Scientists have discovered that the human nose possesses receptors for chemical scents called pheromones, which are bodily chemicals that regulate mating and other social behaviors in insects and (nonhuman) mammalian species. But having a biological capacity to process these stimuli does not mean we are led around by our noses, let alone in the way Hollywood envisioned when Cameron Diaz swooned in Ocean's Eleven (to the soundtrack of Bolero, naturally) when Matt Damon opened the door and she got a whiff of a “Love Potion No. 9” he had dabbed behind his ears. The proverbial pursuit of the elixir of love may not have yielded any viable consumer product–not yet at least–capable of inducing sexual desire, but evidence from the lab points to more subtle ways in which scent signals influence our behavior outside the range of conscious awareness. We may respond automatically to these stimuli even if we are not aware of them.

Take, for example, the game of love. The results of a recent study suggest that sniffing a woman’s tears may be a sexual turn-off for men, even if a crying woman is not physically present (Gelstein et al., 2011). Tears are odorless, but they contain chemicals that may signal a message that says something like "Not tonight, dear.” In another study, men were exposed to female scents by sniffing unlaundered T-shirts previously worn by women who were ovulating (Miller & Maner, 2010). Ovulation is the time of the month of a woman's greatest fertility. Men who sniffed an ovulating woman's T-shirt showed higher levels of the male sex hormone testosterone than did men exposed to control T-shirts that had been worn by non-ovulating women. Still other research studies show that women exposed to male sweat tend to feel more relaxed afterwards and report greater sexual arousal than those exposed to control substances (Pilcher, 2003; Preti et al., 2003; Wyart et al,. 2007).

To what extent are we influenced by these scent signals? It's hard to say, as we learn to follow cultural scripts that teach us that bodily odors are offensive and to adopt daily rituals of bathing and applying deodorant and other chemicals to erase these natural scents from our bodies. Rather than shielding us from our natural scents, the science of scent research is now opening a window that may reveal just how the automatic mind processes scent signals. The scientific study of scent signals may teach us what the nose may already know.

Sources:

Gelstein, S., Yeshurun, Y., Rozenkrantz, L., Shushan,S., Frumin, I., Roth, Y., . . . Sobel, N. (2011). Human tears contain a chemosignal. Science, 331, 226-230.

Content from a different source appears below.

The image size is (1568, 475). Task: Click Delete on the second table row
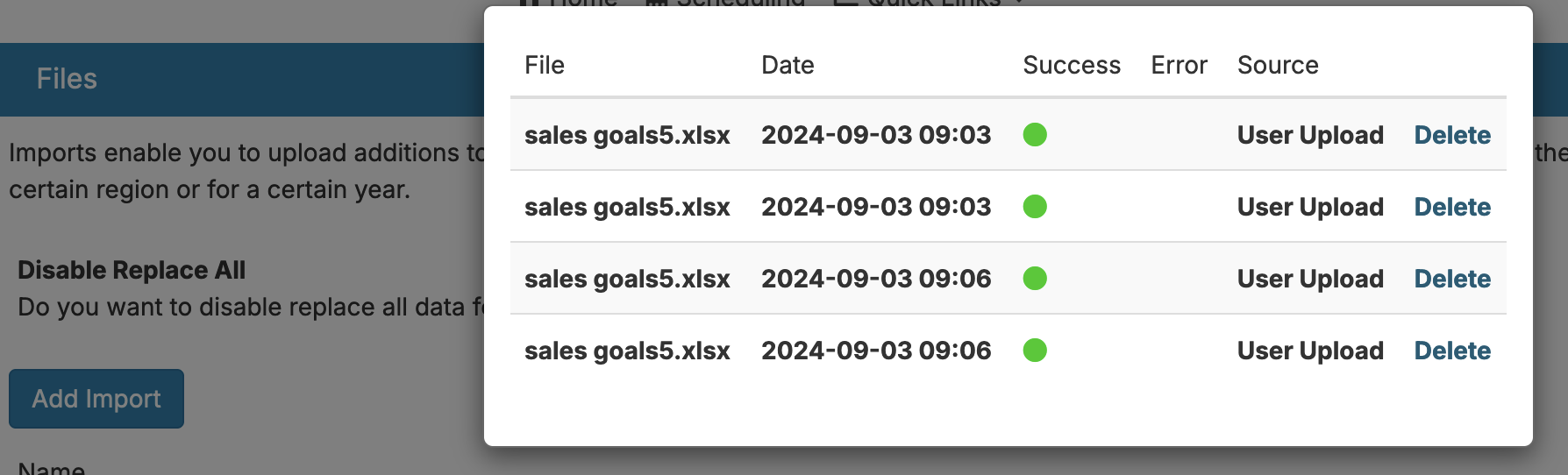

Miller, S. L., & Maner, J. K. (2010). Scent of a woman: Men’s testosterone responses to olfactory ovulation cues. Psychological Science, 21, 276-283.

Pilcher, H. R. (2003, May 28). Men’s underarms may hold clue to new fertility drug. Nature Science Update. Retrieved from http://www.nature.com/nsu/030527/030527-2.html.

Preti, G., Wysocki, C. J., Barnhart, K. T., Sondheimer, S. J., & Leyden, J. J. (2003). Male axillary extracts contain pheromones that affect pulsatile secretion of luteinizing hormone and mood in women recipients. Biology of Reproduction, 68, 2107–2103.

Wyart, C., Webster, W. W., Chen, J. H., Wilson, S. R., McClary, A., Khan, R. M., . . .Sobel, N. (2007). Male sweat as a possible chemosignal. The Journal of Neuroscience, 27, 1261-1265.